— Data for this exercise —

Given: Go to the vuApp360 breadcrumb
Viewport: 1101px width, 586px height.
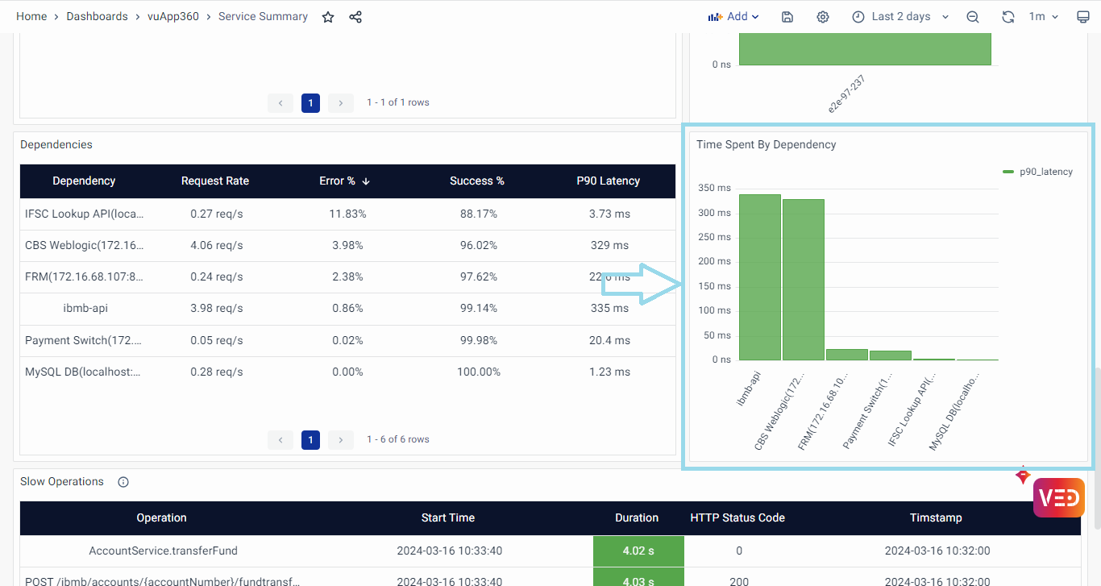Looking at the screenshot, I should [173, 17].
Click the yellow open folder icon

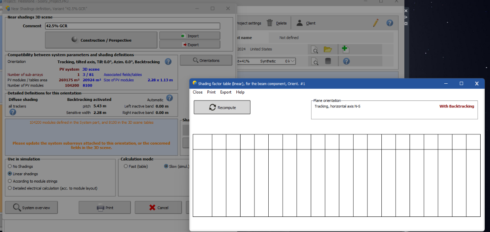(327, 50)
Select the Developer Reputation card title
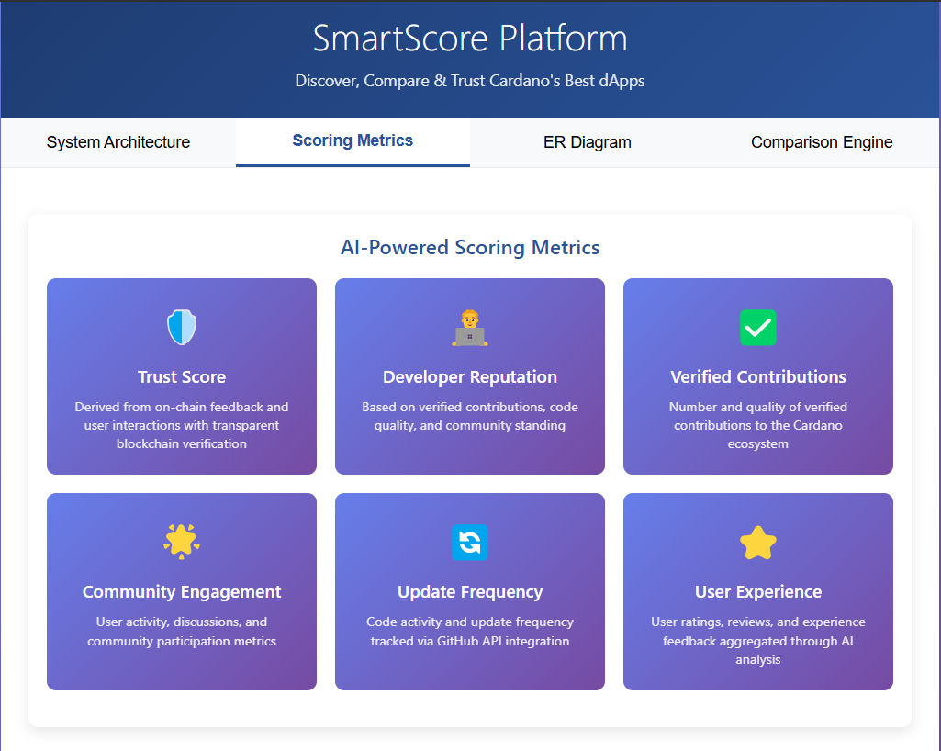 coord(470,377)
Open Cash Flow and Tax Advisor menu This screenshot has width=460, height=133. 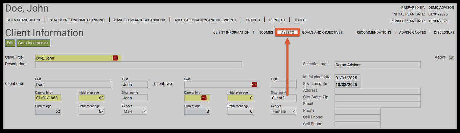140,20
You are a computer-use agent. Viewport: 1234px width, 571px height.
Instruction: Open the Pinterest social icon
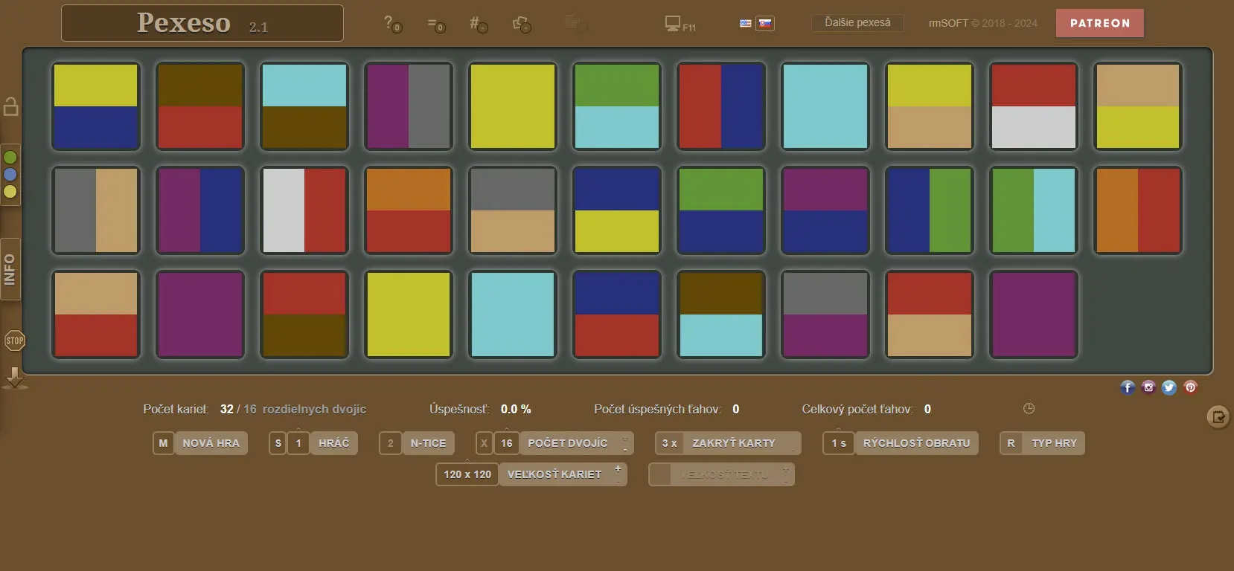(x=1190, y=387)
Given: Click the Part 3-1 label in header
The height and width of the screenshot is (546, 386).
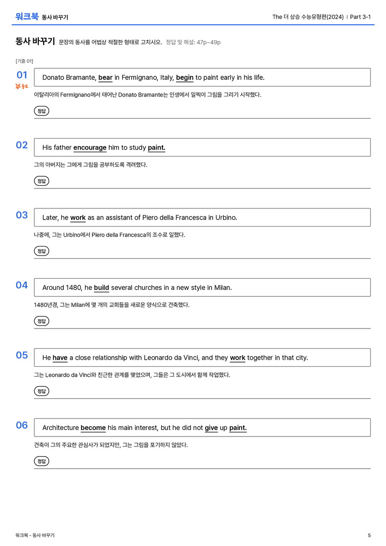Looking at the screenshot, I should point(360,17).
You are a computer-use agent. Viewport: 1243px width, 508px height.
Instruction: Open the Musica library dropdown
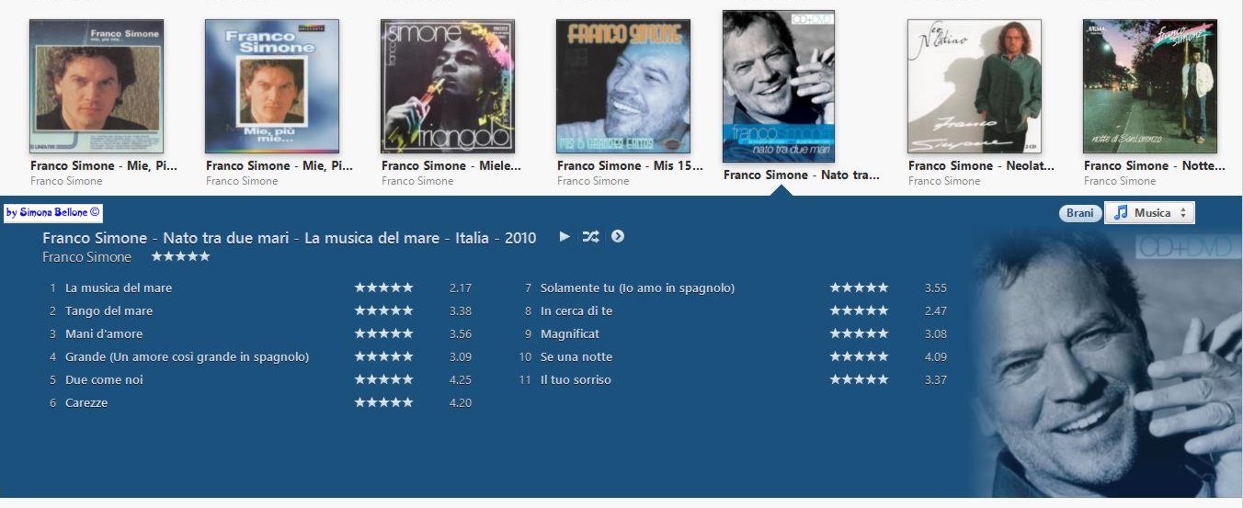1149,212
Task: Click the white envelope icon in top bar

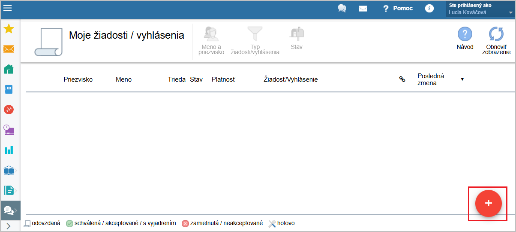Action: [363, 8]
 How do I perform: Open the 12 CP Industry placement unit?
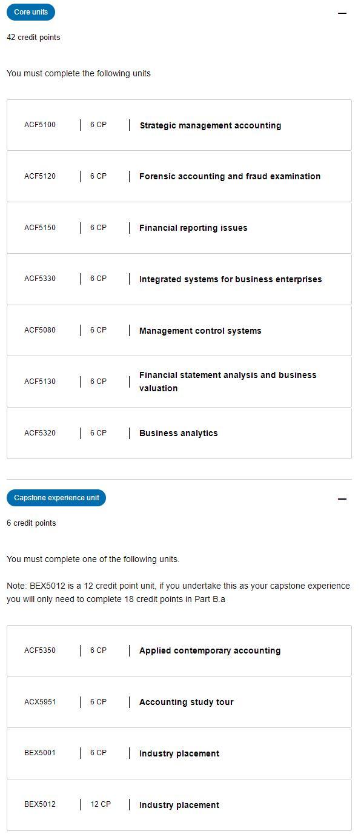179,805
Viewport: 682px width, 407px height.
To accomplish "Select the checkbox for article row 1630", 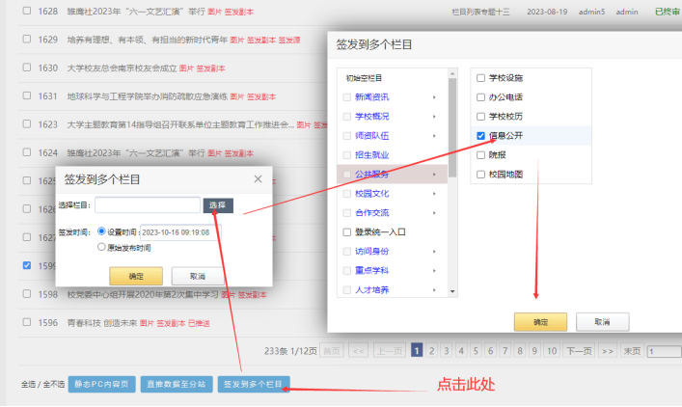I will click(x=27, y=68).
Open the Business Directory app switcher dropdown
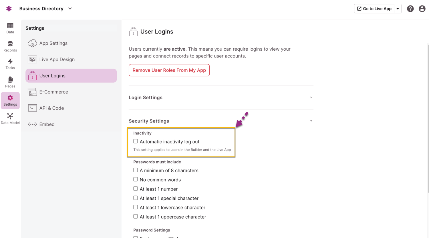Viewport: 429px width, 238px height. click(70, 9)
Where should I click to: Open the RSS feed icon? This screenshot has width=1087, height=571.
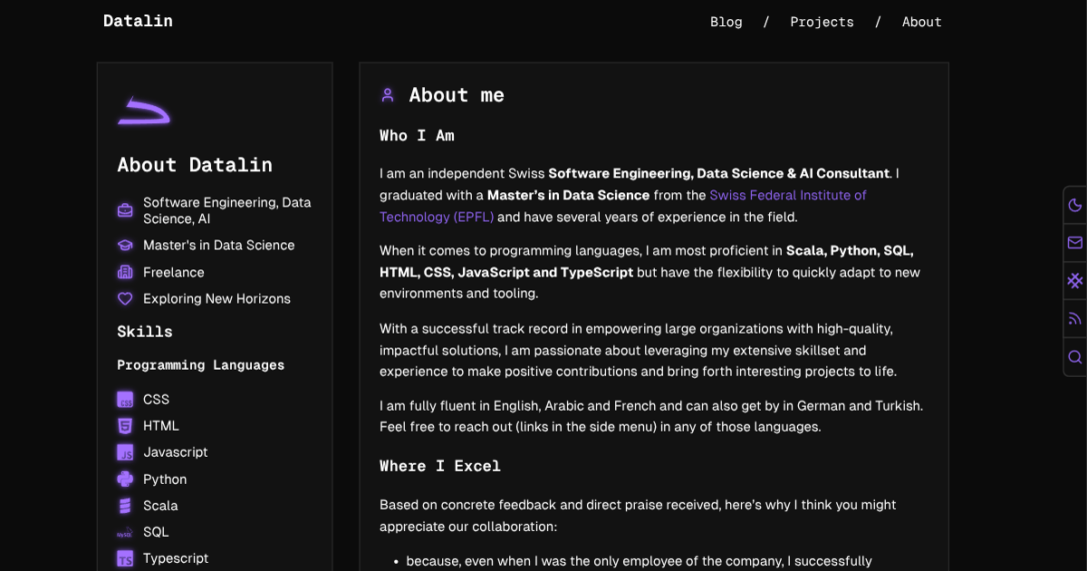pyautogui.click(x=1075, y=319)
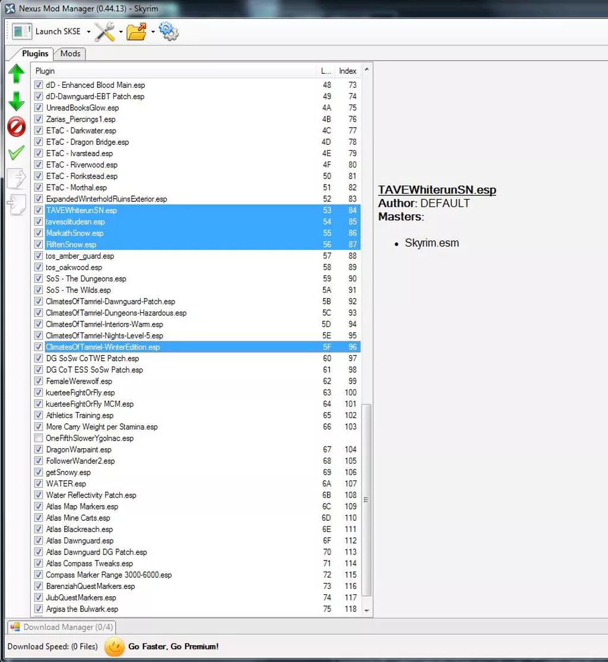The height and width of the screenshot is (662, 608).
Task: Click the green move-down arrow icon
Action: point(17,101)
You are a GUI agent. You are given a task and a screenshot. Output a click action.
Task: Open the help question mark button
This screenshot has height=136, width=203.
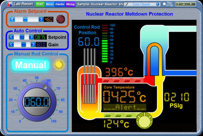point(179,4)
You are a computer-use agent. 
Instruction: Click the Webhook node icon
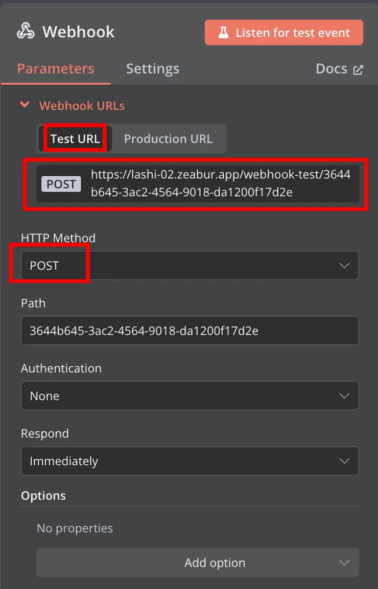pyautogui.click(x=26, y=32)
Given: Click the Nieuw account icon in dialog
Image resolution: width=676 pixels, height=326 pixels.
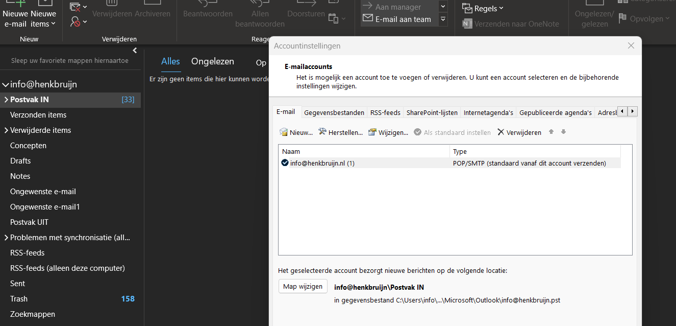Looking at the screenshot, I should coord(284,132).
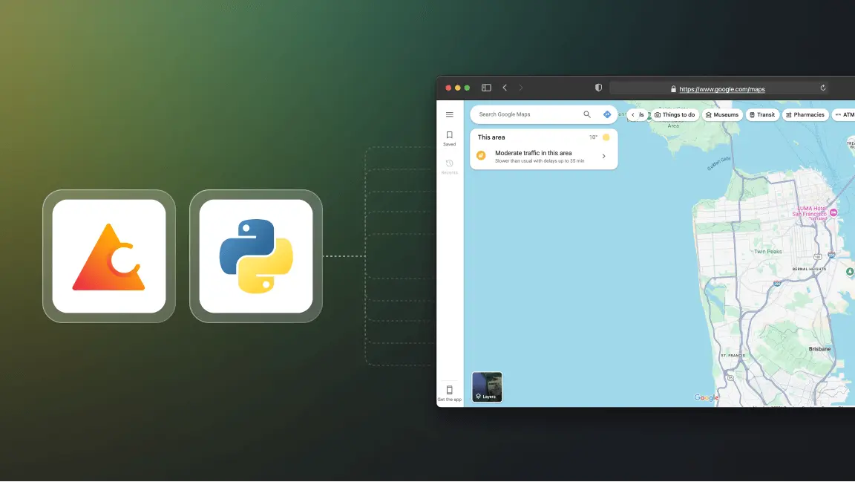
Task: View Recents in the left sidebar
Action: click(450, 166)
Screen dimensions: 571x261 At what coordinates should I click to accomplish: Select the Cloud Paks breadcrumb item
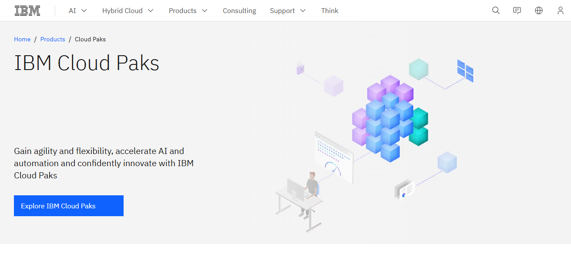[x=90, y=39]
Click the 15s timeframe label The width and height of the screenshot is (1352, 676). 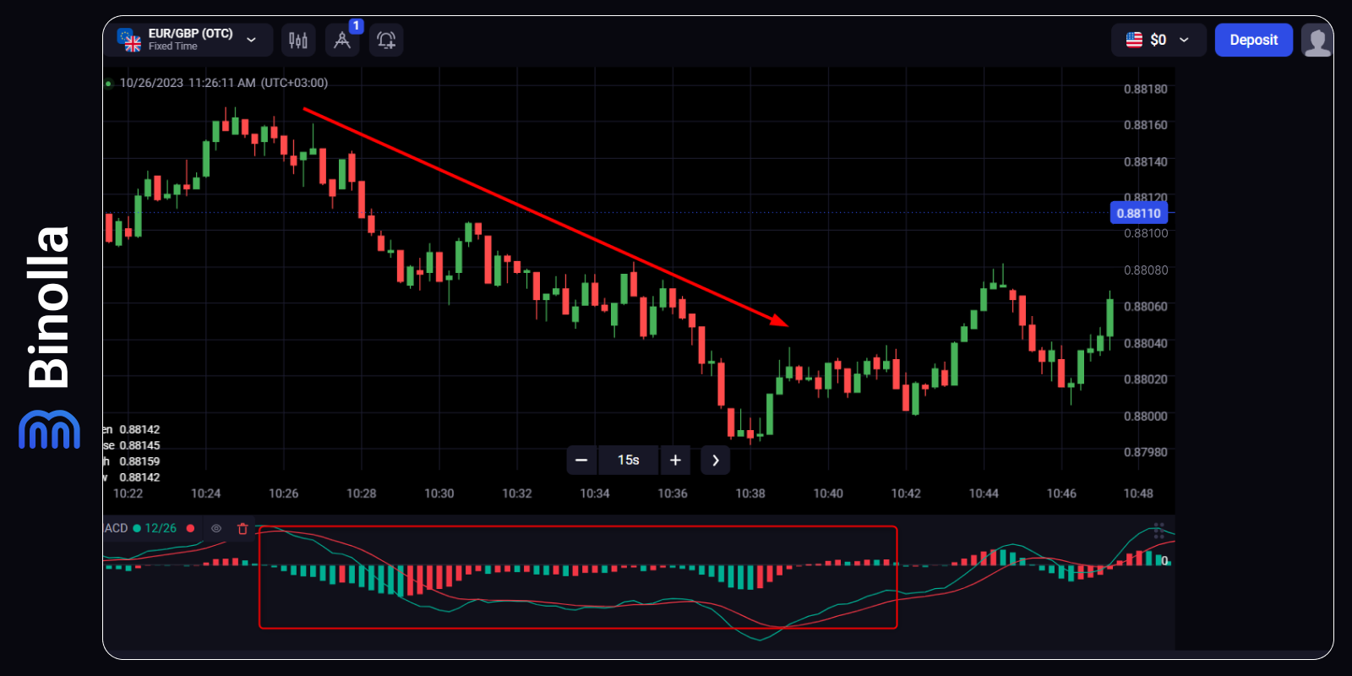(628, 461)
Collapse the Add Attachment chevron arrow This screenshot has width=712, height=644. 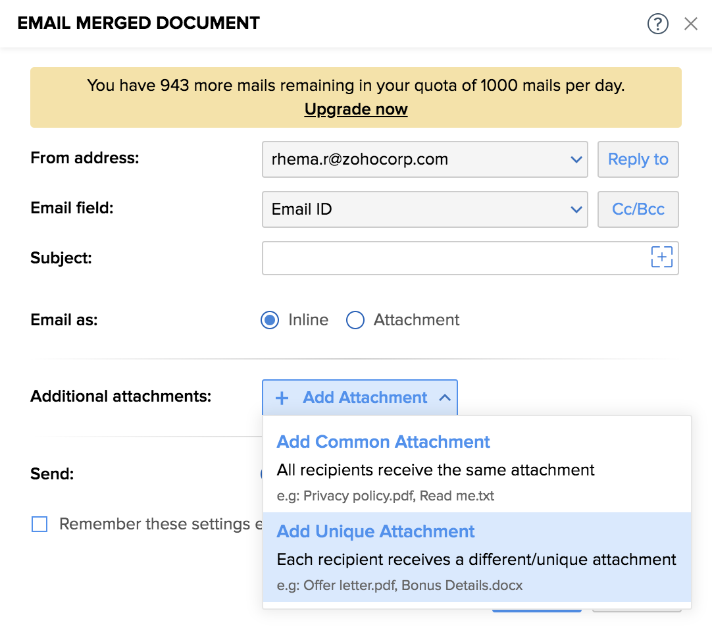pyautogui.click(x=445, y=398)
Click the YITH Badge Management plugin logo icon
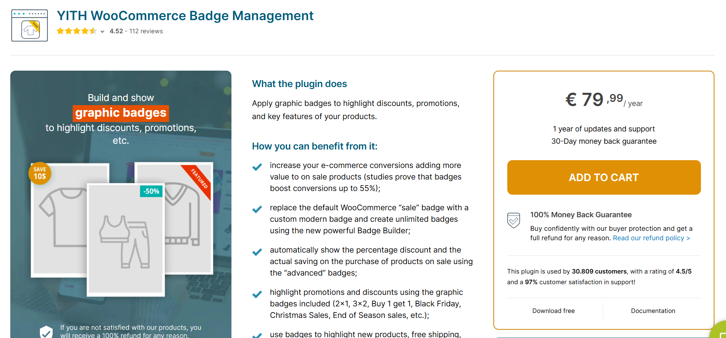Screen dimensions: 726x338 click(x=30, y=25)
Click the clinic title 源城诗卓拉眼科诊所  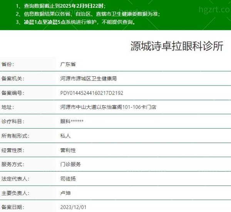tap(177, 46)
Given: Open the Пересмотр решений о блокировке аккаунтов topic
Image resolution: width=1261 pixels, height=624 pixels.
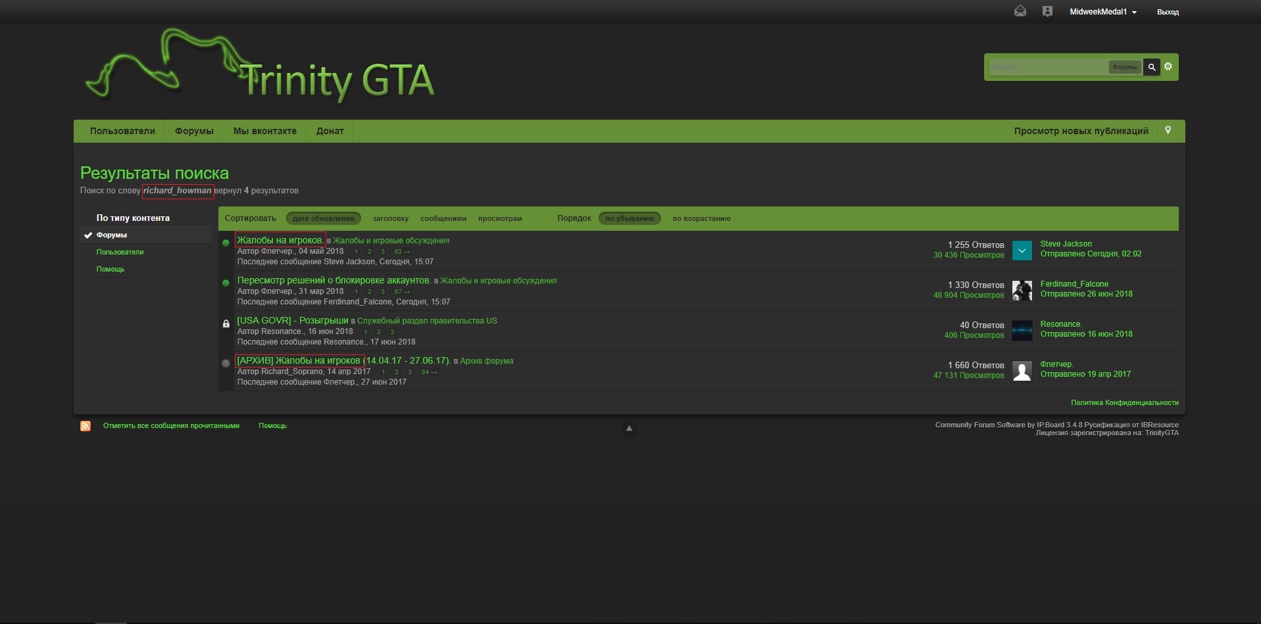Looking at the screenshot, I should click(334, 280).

— Problem statement —
Find the string "computer" in the listing and copy every line in which it occurs.

— Exercise output —
You are a computer-use agent. Viewport: 1234px width, 571px height.
You are a computer-use agent. Viewport: 1243px width, 508px height.
You are a computer-use agent. 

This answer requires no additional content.